> GIVEN REQUEST
In the Kreuzberg error-handling text below, from which class do all Kreuzberg exceptions inherit?

> TEXT EXTRACT
━━━━━━━━━━━━━━━━
Skip to content

Error Handling

Kreuzberg provides specific exception types to help you handle different error scenarios during text extraction.

Exception Hierarchy

All Kreuzberg exceptions inherit from the base KreuzbergError class:

1
2
3
4
5
KreuzbergError
├── MissingDependencyError
├── OCRError
├── ParsingError
└── ValidationError

Handling Specific Exceptions

Comprehensive Error Handling

from kreuzberg import extract_file
from kreuzberg import KreuzbergError, MissingDependencyError, OCRError, ParsingError, ValidationError

async def safe_extract(path):
    try:
        result = await extract_file(path)
        return result.content
    except MissingDependencyError as e:
        # Handle missing system dependencies (Tesseract, Pandoc)
        print(f"Missing dependency: {e}")
        print("Please install the required dependencies.")
        # You might want to provide installation instructions here
    except OCRError as e:
        # Handle OCR processing failures
        print(f"OCR processing failed: {e}")
        # You might want to retry with different OCR settings
    except ParsingError as e:
        # Handle document parsing failures
        print(f"Document parsing failed: {e}")
        # You might want to try a different approach or format
    except ValidationError as e:
        # Handle validation errors in configuration
        print(f"Validation error: {e}")
        # Fix the configuration issue
    except KreuzbergError as e:
        # Catch-all for any other Kreuzberg-specific errors
        print(f"Extraction error: {e}")
    except Exception as e:
        # Handle unexpected errors
        print(f"Unexpected error: {e}")

    return None

Simplified Error Handling

For simpler applications, you can catch just the base KreuzbergError:

1
2
3
4
5
6
7
8
9
from kreuzberg import extract_file, KreuzbergError

async def simple_safe_extract(path):
    try:
        result = await extract_file(path)
        return result.content
    except KreuzbergError as e:
        print(f"Extraction failed: {e}")
        return None

Common Error Scenarios

Missing Dependencies

try:
    result = await extract_file("document.pdf")
except MissingDependencyError as e:
    if "tesseract" in str(e).lower():
        print("Tesseract OCR is not installed. Please install it:")
        print("  - Ubuntu: sudo apt-get install tesseract-ocr")
        print("  - macOS: brew install tesseract")
        print("  - Windows: choco install tesseract")
    elif "pandoc" in str(e).lower():
        print("Pandoc is not installed. Please install it:")
        print("  - Ubuntu: sudo apt-get install pandoc")
        print("  - macOS: brew install pandoc")
        print("  - Windows: choco install pandoc")

OCR Errors

from kreuzberg import extract_file, OCRError, TesseractConfig, PSMMode

async def extract_with_fallback(path):
    # Try with default settings
    try:
        result = await extract_file(path)
━━━━━━━━━━━━━━━━
> DATA PROVIDED
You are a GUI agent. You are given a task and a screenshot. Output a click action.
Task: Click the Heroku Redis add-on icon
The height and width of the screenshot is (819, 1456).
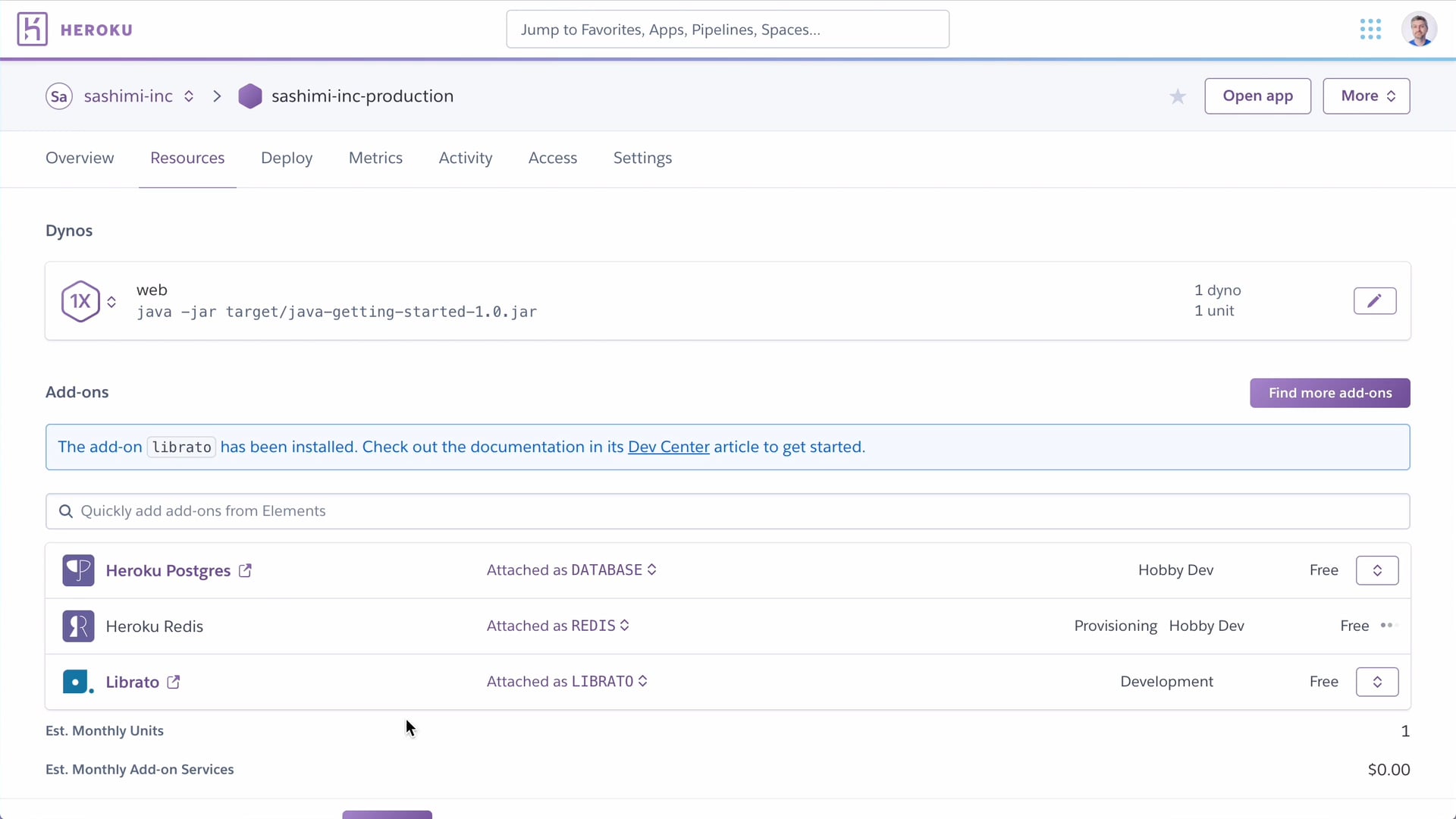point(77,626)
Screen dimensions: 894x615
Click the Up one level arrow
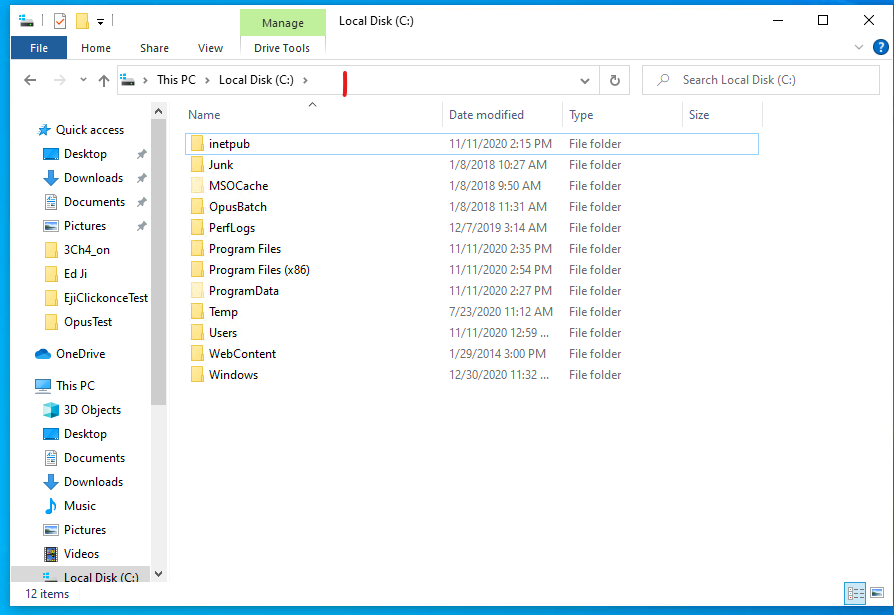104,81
━━━━━━━━━━━━━━━━
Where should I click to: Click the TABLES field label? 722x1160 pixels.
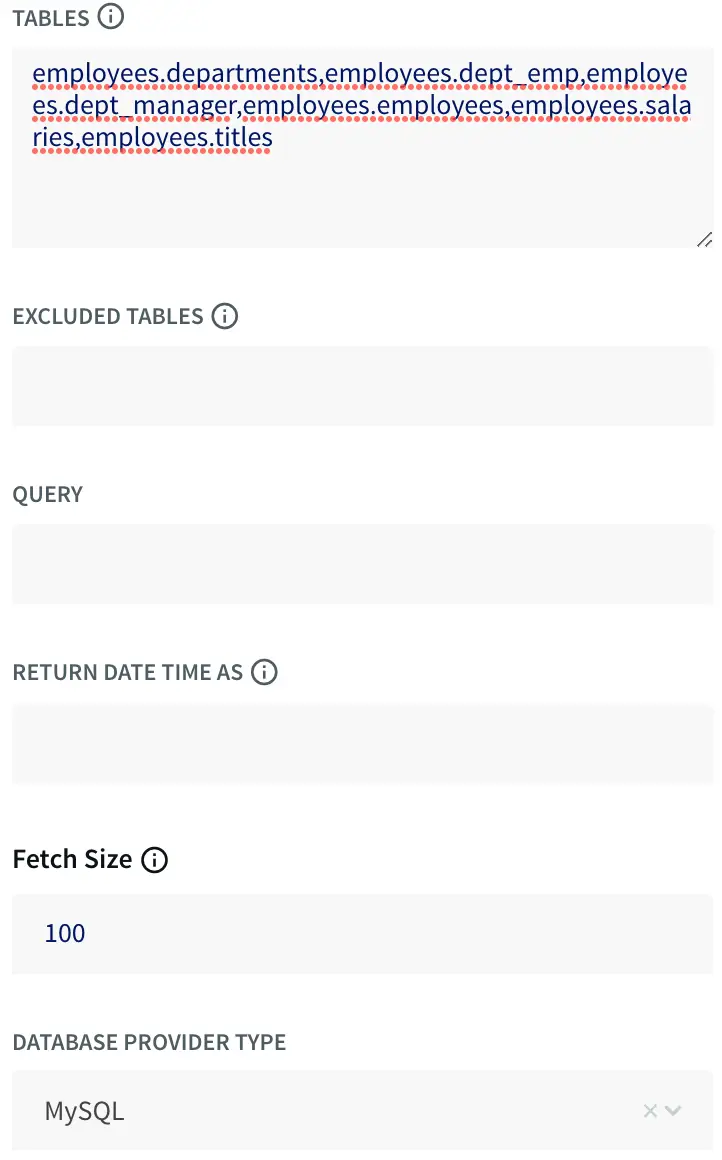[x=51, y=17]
━━━━━━━━━━━━━━━━
> FINAL ANSWER
KreuzbergError